February 10 2017
Thanks to Dry January, one runner has gotten clear with what she wants and why she would reach for that end-of-day glass of wine.
Runners love numbers: race distances, mileage, time, ounces drank in a day. We know what old PRs were before we crushed them and what average pace we had to run both during the race and on any given run in training to reach said PR. We get superstitious about a race number, set run streak goals, and check other runners paces, mileage and races on Strava or Garmin Connect. Some of us proudly drive around with a 26.2 or 13.1 sticker on our car while others humorously slap on a 0.0 sticker despite running ultra distances.
Numbers aren’t inherently negative. They motivate, encourage, teach and help measure improvement. The problem arises when we take numbers and let them define who we are as a person. When we let our love of numbers seep in to other areas of our life in a negative manner. When we wake up daily and obsessively weigh ourselves, letting the number on the scale dictate our mood for the day. When a run no longer becomes enough because it wasn’t exactly what was written on the plan. When we strive to reach our goals but let our weight, age, mileage, or size of our jeans negatively push us. When we are only happy when those numbers are what we deem as acceptable (and beat ourselves up internally when they aren’t).
There was a point in my life that I would enter my weight into a BMI calculator on a near weekly basis, always striving for the number to decline. In my head I had allowed the negative comments about my body not looking like a typical runner’s body, to push me towards what I deemed to be the ideal runners body—something that resembled the elites that I saw on magazine covers. There is nothing wrong with the bodies of elite runners, the majority of whom are extremely tiny people. The problem was in the fact that my body isn’t theirs and striving to look like them wasn’t going to make me a better person, let alone better runner. When I finally reached a weight that I deemed appropriate, it was hard to maintain and likely very unhealthy for my body. Hitting my goal weight didn’t make me happy. The voice inside that was critical didn’t stop. I had taken striving for a goal, often times a noble endeavor, in a different and very unhealthy direction.
Once I achieved my goal weight, I aimed to reach a weekly mileage high. Each week I was pushing myself farther to reach a certain number. The mileage number wasn’t there to help me reach my marathon time goal, the number WAS the goal in and of itself. I reached a weekly high of 92 miles while sneaking in extra miles whenever I could on my treadmill. When my baby slept, I jumped on the treadmill. When my older kids were in school, I jumped on the treadmill. When my husband was outside playing with our children, I jumped on the treadmill. One run a day no longer became enough.
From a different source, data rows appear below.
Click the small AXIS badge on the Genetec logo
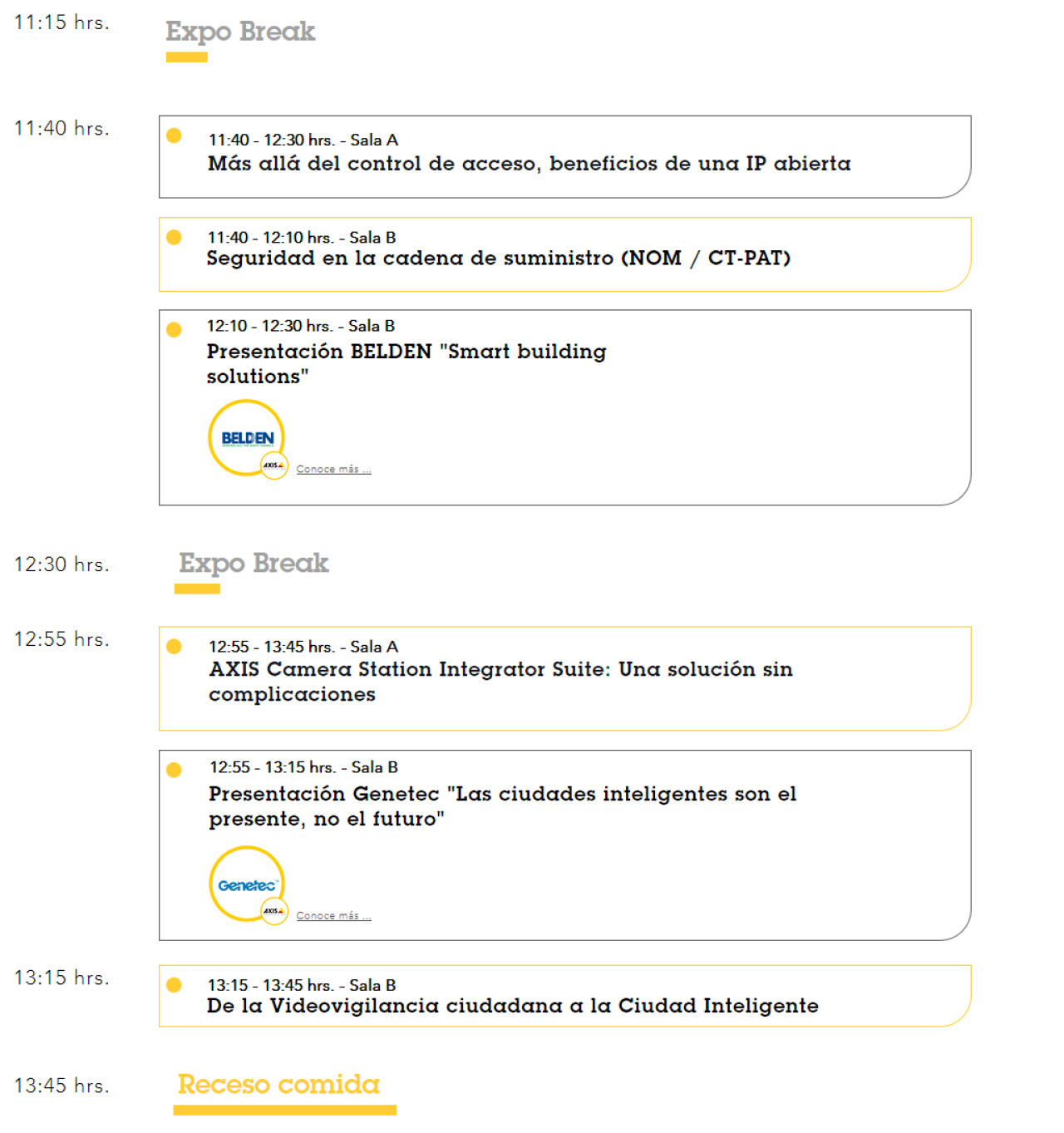Screen dimensions: 1064x1133 [273, 912]
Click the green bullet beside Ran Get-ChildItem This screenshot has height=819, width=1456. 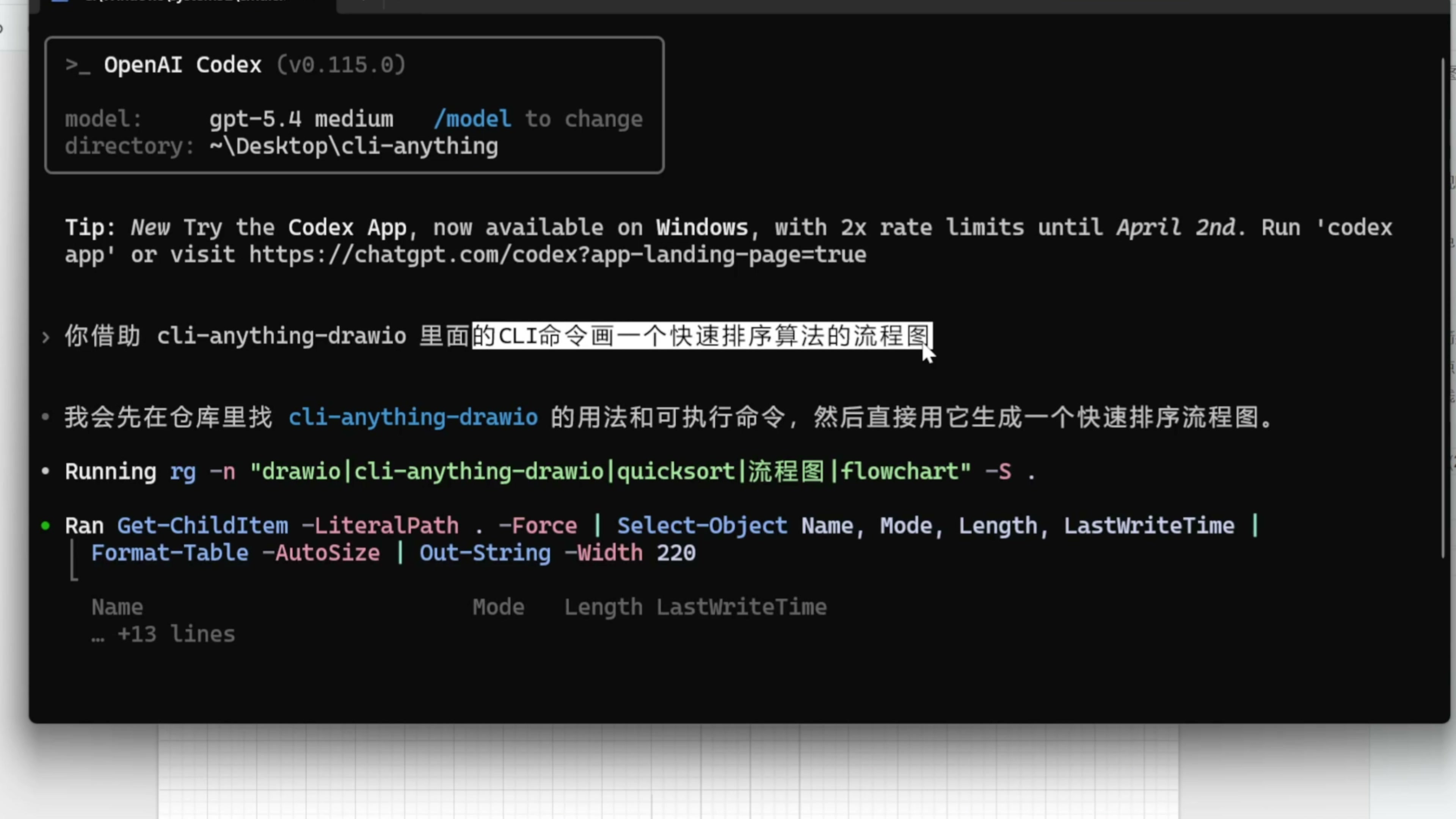pyautogui.click(x=46, y=526)
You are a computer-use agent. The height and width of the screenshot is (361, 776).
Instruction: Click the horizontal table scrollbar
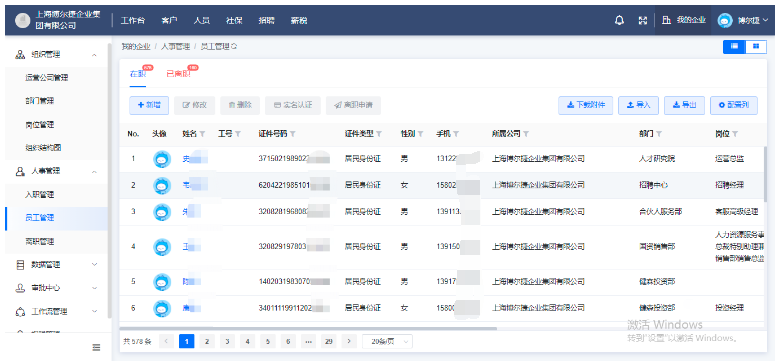click(308, 328)
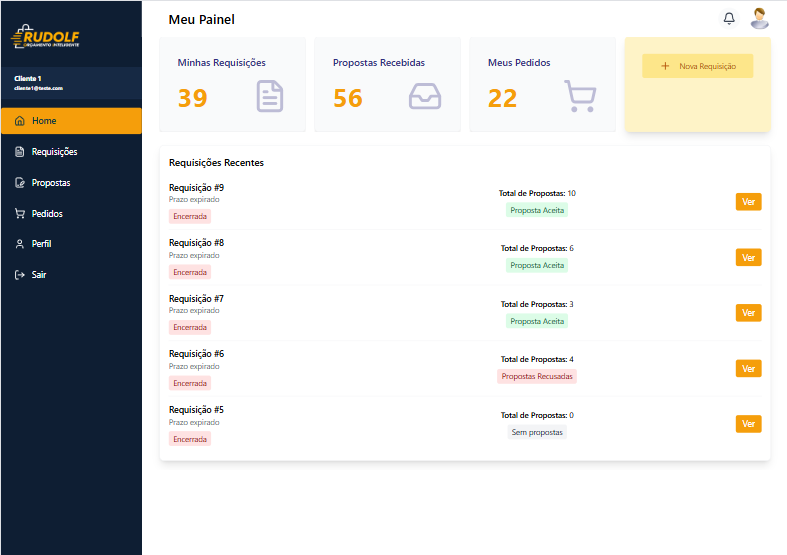This screenshot has height=555, width=787.
Task: Click the Sair logout icon in sidebar
Action: [x=20, y=275]
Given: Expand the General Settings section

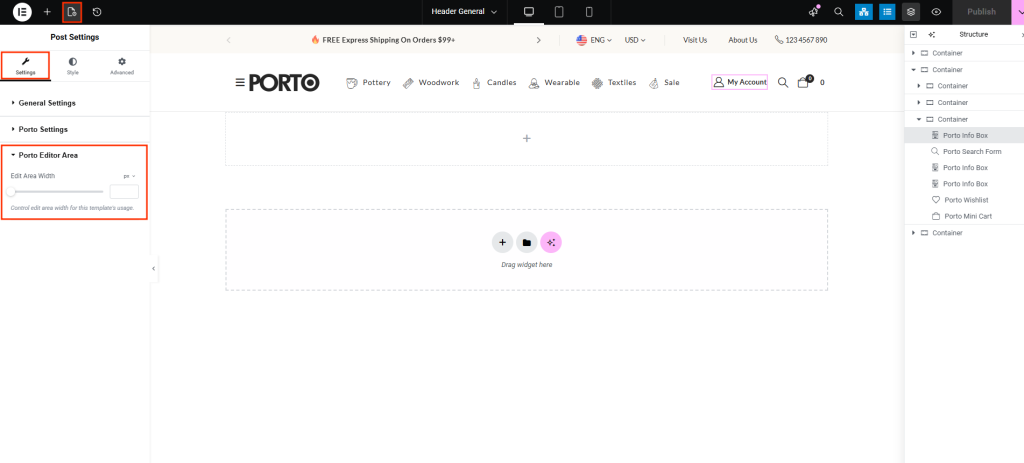Looking at the screenshot, I should (x=47, y=103).
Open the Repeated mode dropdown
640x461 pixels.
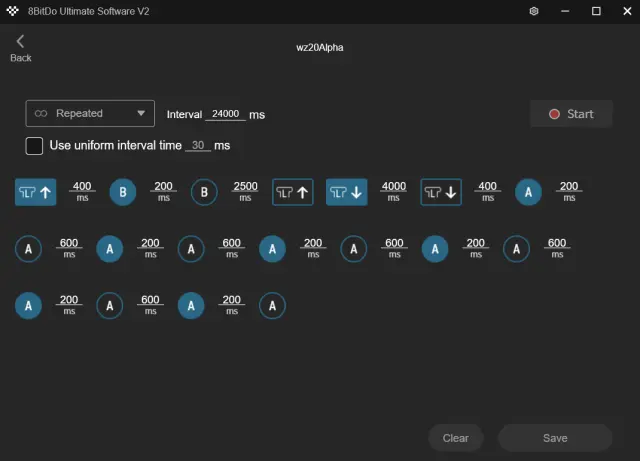click(90, 114)
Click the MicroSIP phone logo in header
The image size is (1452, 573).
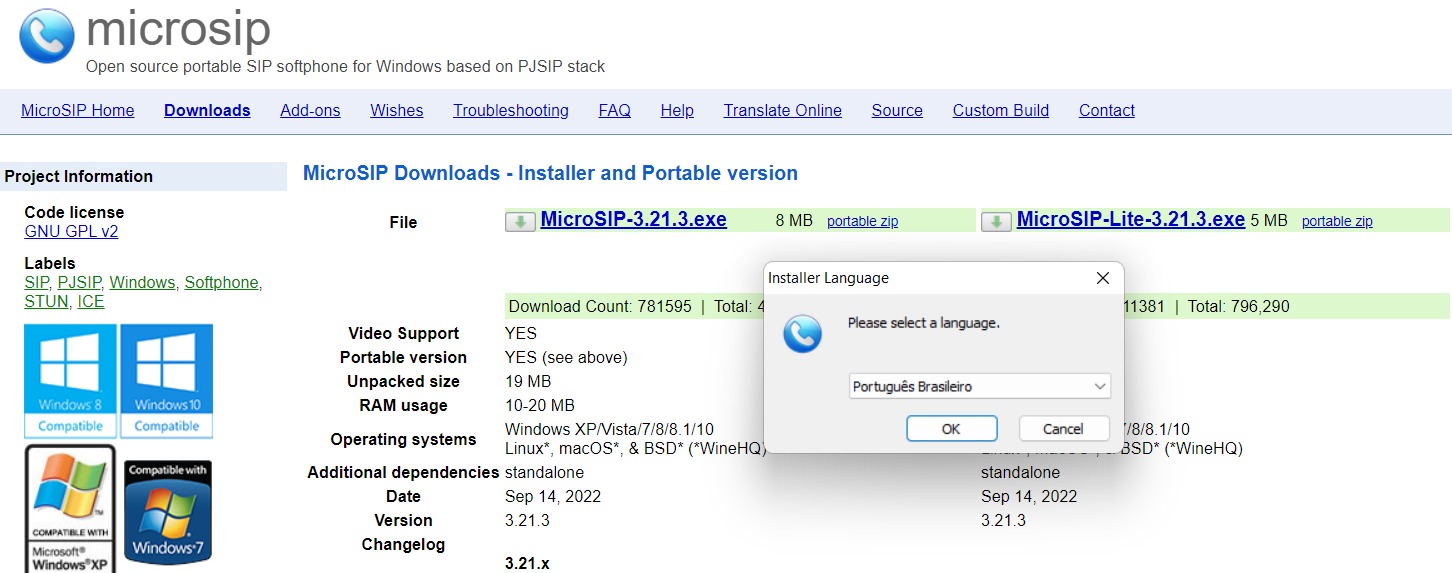pyautogui.click(x=47, y=37)
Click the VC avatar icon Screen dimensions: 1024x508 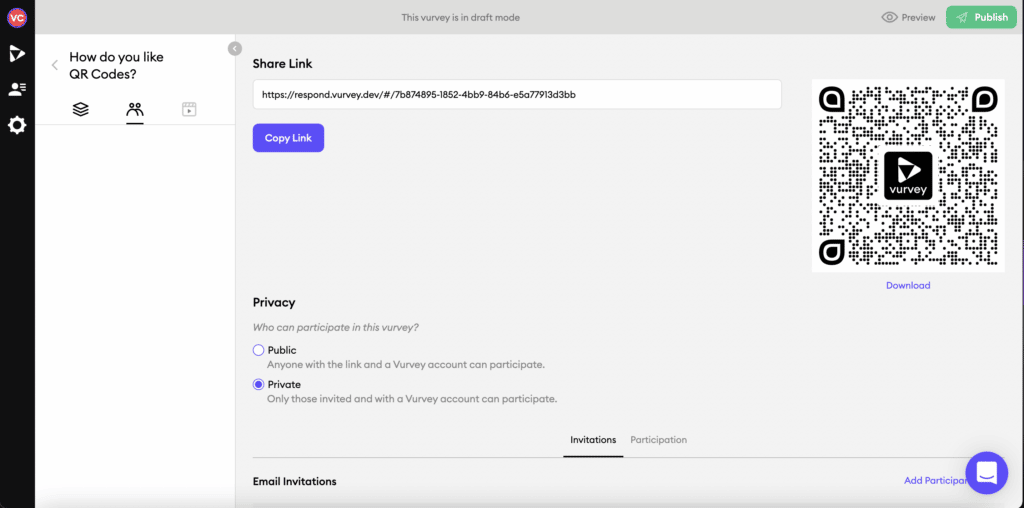pyautogui.click(x=16, y=18)
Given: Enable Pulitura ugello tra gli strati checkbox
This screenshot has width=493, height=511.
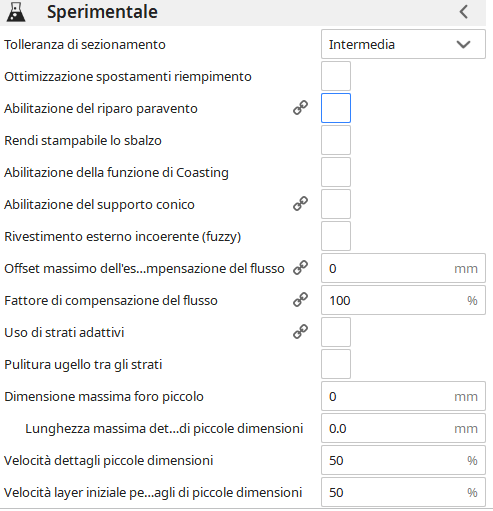Looking at the screenshot, I should tap(336, 364).
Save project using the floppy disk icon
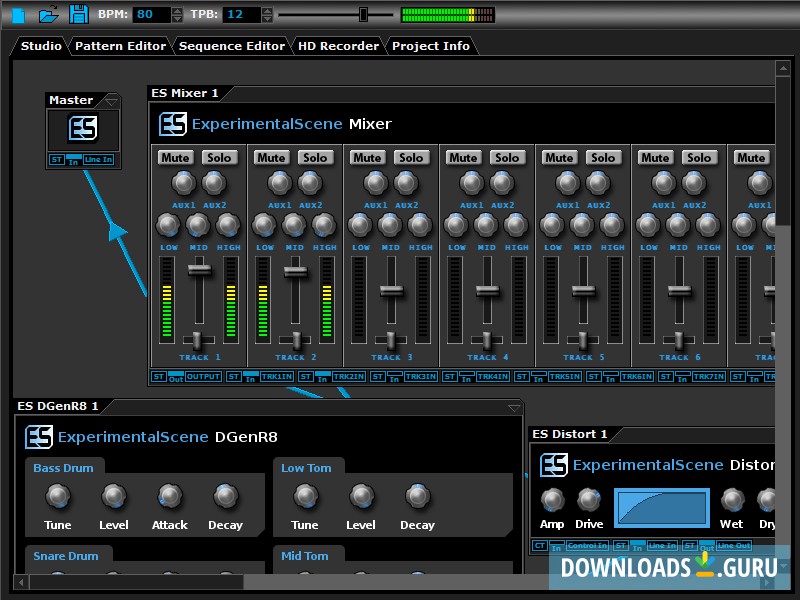Viewport: 800px width, 600px height. pyautogui.click(x=78, y=15)
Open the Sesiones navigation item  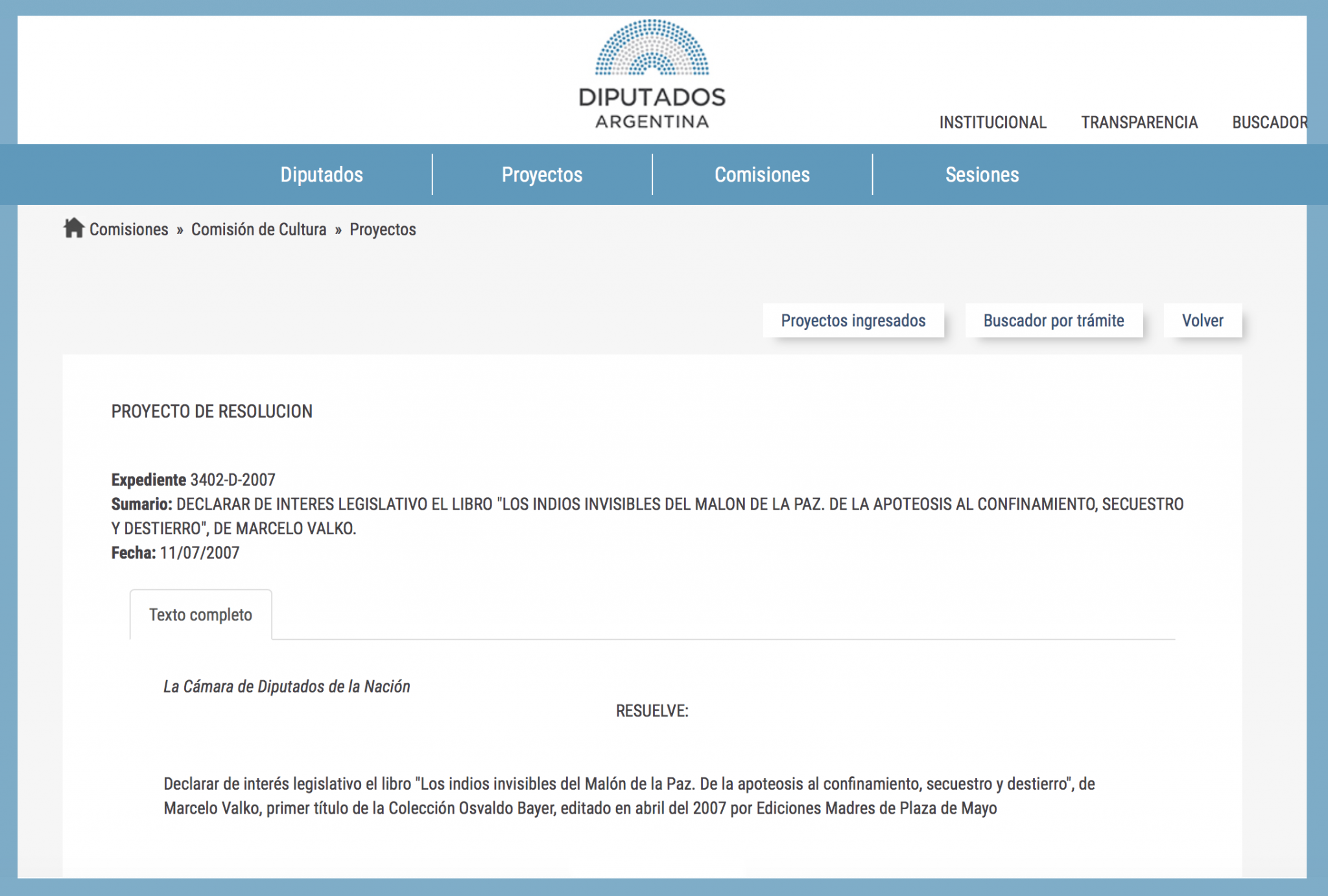pyautogui.click(x=982, y=174)
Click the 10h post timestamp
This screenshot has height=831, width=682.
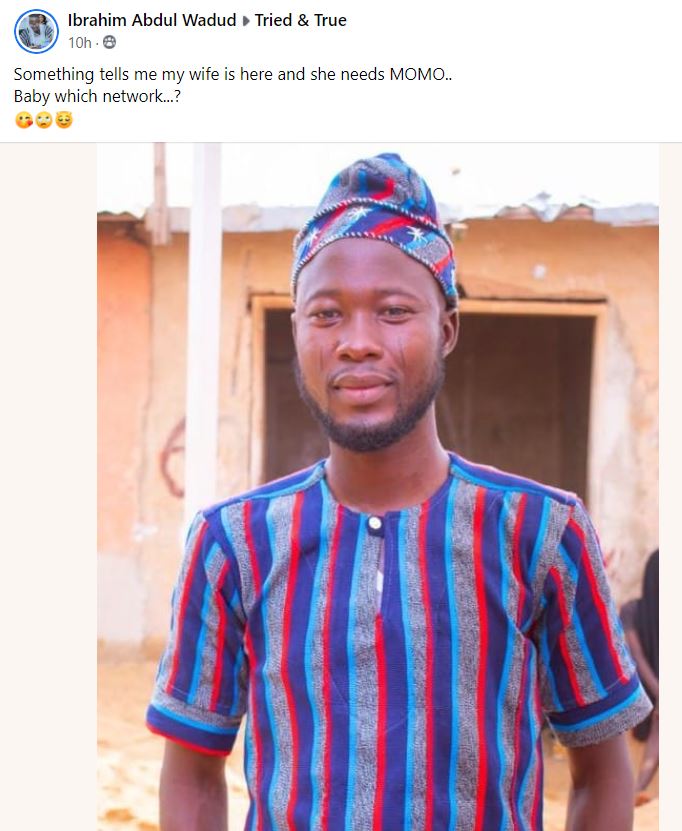pos(79,42)
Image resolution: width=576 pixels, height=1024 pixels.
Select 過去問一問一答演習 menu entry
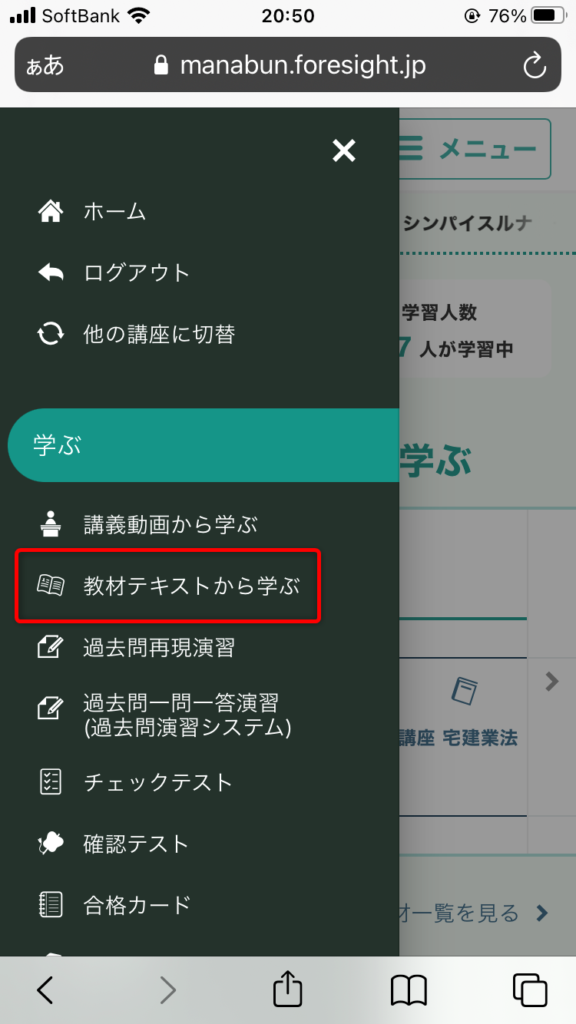(187, 715)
When I reached the goal of running over 90 miles in one week, I expected to feel a lasting sense of accomplishment. I was happy—but it was fleeting. I had reached my goal BMI, my goal weight and my goal mileage, but still didn’t feel satisfied. I wasn’t enough.
At the time I believed that improving as a runner only consisted of PRs. I was blind to the fact that you can improve as a runner and not run a PR. Striving for personal records wasn’t inherently bad; it only became that way when I let the time on the clock determine my self-worth. I reached many of my time goals, first going under 4 hours, then reaching a Boston Qualifying time, after that came the desire to run under 3:30 and when that wasn’t enough I pushed till I ran under 3:20. Eventually I came close to my goal of running under 3:10 with winning time of 3:11 at a small local marathon. Again, it wasn’t the goal that got me in trouble, it was defining myself by the number. By believing that I was in fact the number. Miss 3:11 is what I would call myself in my head and I dreamed of the day I would one day see a 2 in front of my marathon time.
Numbers change though. PRs will fade or slow at some point and weekly mileage will eventually be reduced and every day we grow older. When we allow numbers to determine our self-worth we set ourselves up for disappointment when one of those numbers changes in a manner we do not want.
You are still worthy if you gain weight, if you slow down, if your weekly mileage never increases. You are still lovable if you have to buy larger jeans or if you running pace resembles something that looks more like a shuffle than a gazelle moving effortlessly across the Sahara Desert. You are still a runner whether or not your PR days are behind you or still yet to come.
Numbers can be an excellent tool to gauge growth, but never forget that they are JUST numbers and not indicative of your value as a runner or person.